News

Catamount Institute Student Research Symposium at Colorado College

We had a great time taking The Cave to the Catamount Institute’s Student Research Symposium at Colorado College in Colorado Springs, CO on April 21, 2010.  This was a free event, open to the public, from 9am-2pm.  Kids and adults enjoyed The Cave (an electronic cave that you can crawl through) and other hands-on nature and science exhibits, student projects, and workshops.  For more information on the Symposium go to http://www.ppsbn.org./  We had 113 kids crawl through The Cave, thanks to our great team of volunteers.  The kids crawled through in an average of 43 seconds, and damaged an average of 2.19 formations with 19 formations in The Cave (we’ll be adding more formations soon to make The Cave more challenging).  In addition to crawling through The Cave, the kids learned about bats by playing the Bat Migration game, and about how to avoid hurting a cave or yourself while going caving.  Thanks to everyone who participated!

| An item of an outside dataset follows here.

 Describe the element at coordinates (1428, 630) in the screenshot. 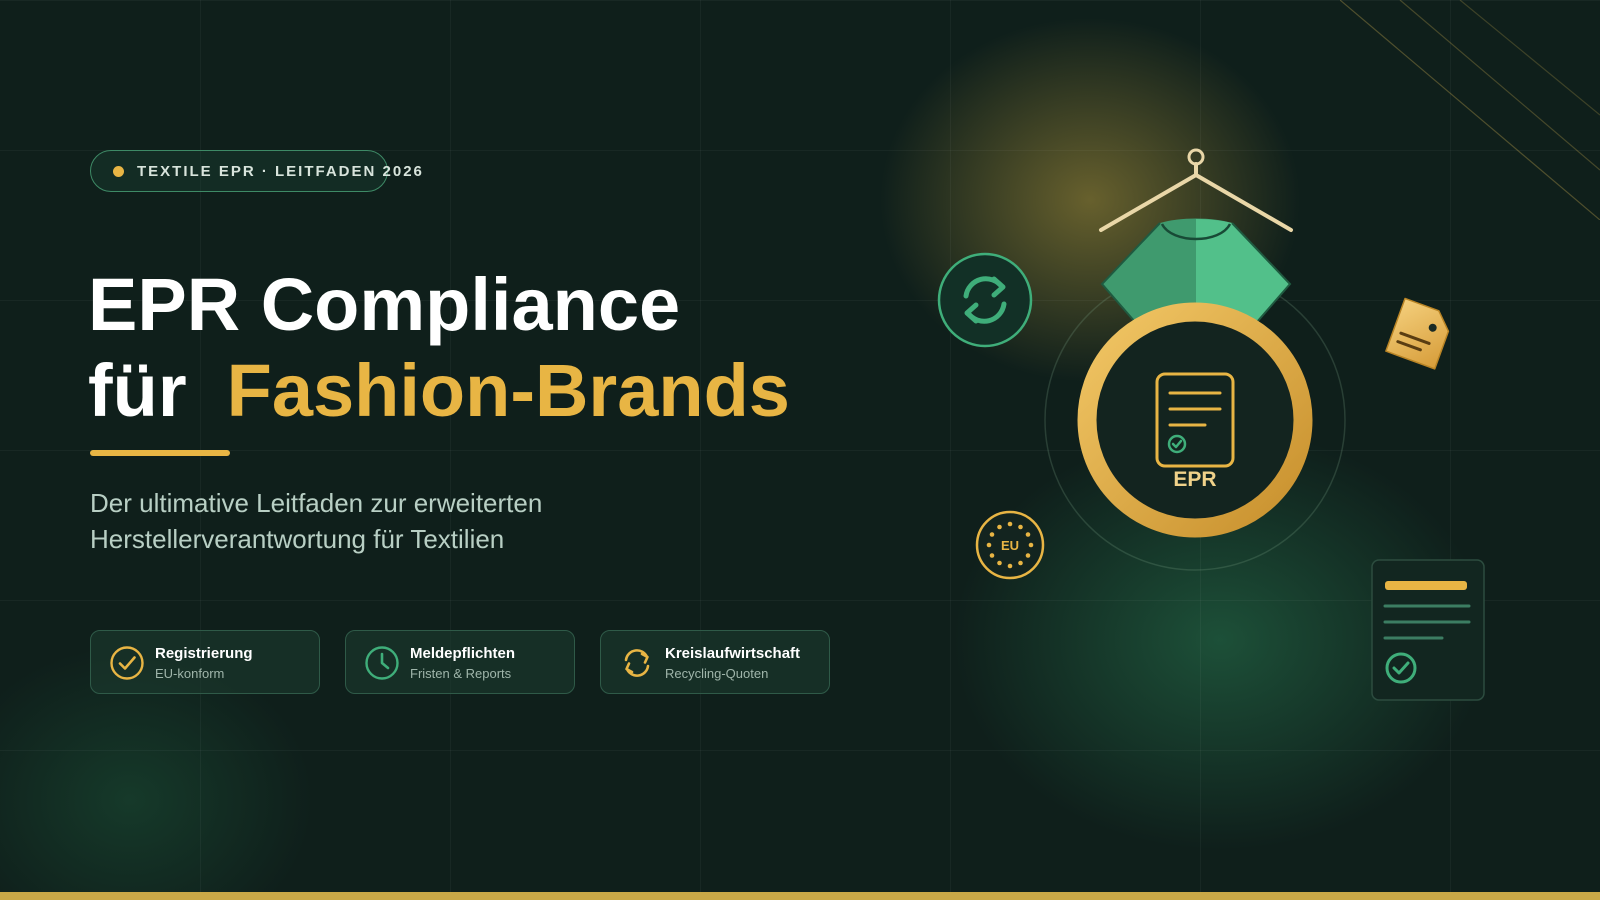

I see `report-card-icon` at that location.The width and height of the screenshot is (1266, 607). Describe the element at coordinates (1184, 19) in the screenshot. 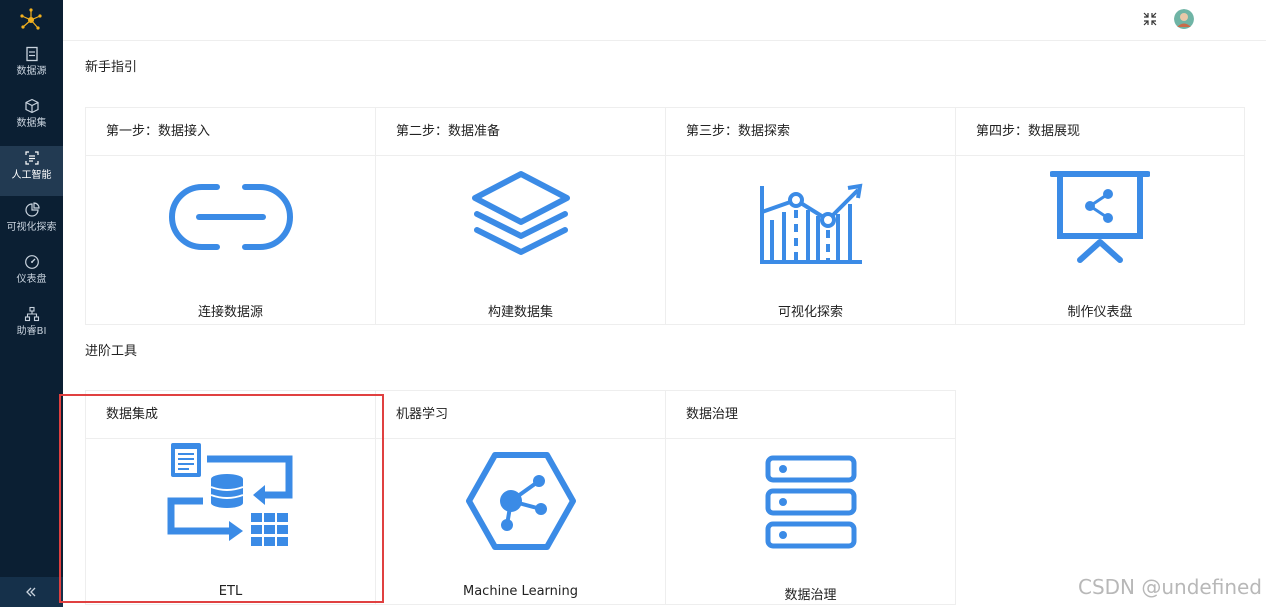

I see `user-avatar` at that location.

Cave simulator now patent pending

We are happy to report successful application to the USPTO for a cave simulator patent — the USPTO has accepted the filing, and The Cave is now patent pending.  If you are interested in purchasing a custom-built cave, contact Dave at jacksondmit@cavesim.com.  Thanks for your interest!

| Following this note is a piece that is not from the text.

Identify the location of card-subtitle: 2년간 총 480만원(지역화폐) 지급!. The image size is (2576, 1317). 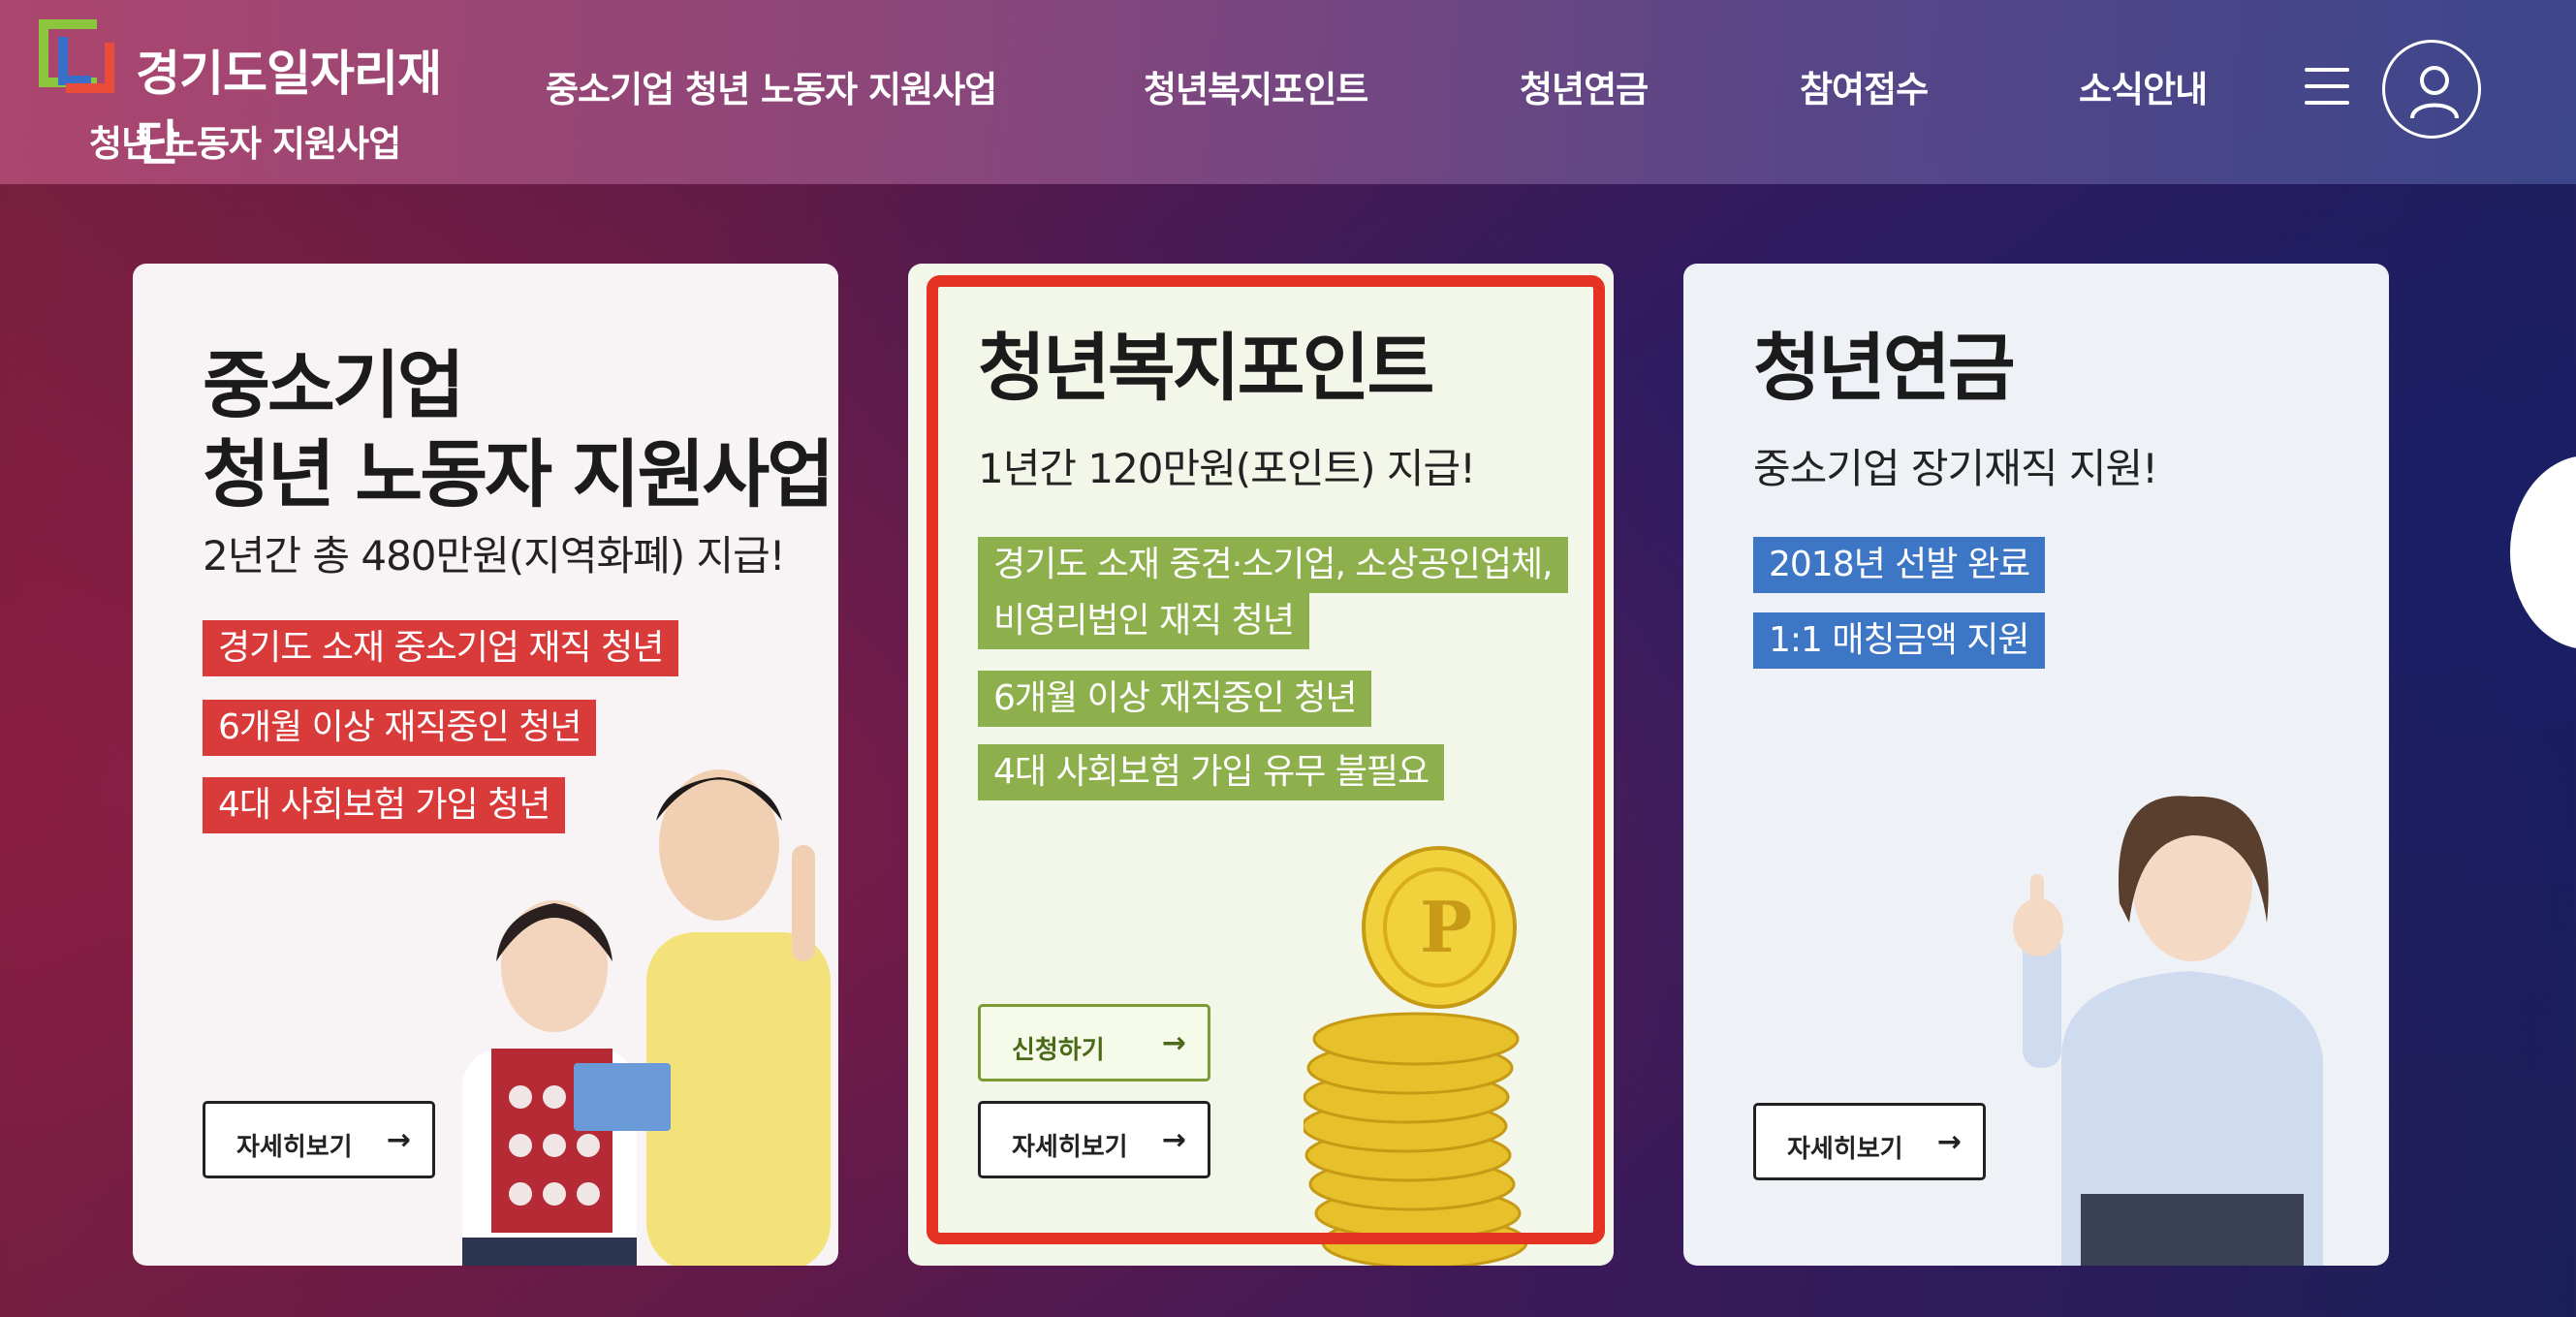
(494, 556).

Colorado Cave Rescue Network Seminar

Cavers and emergency response personnel had an extra challenge in this year’s Colorado Cave Rescue Network (CCRN) Seminar on April 10, 2010.  Three groups (about 40 people total) used careful planning and good communication to navigate the wired corridors of The Cave with their “patient” in a sked.  For more information on this and future CCRN seminars, visit http://www.coloradocaves.org/?p=308.

Thank you to everyone who tried The Cave at the CCRN training, and to the CCRN organizers, including Marty Reames.  We really appreciate all of the positive things that we heard from you, including the following:
Unidentified participant, talking about The Cave: “This is cool!”
Participant, caver, and geologist Jerry Elliott: “No, this is truly excellent.”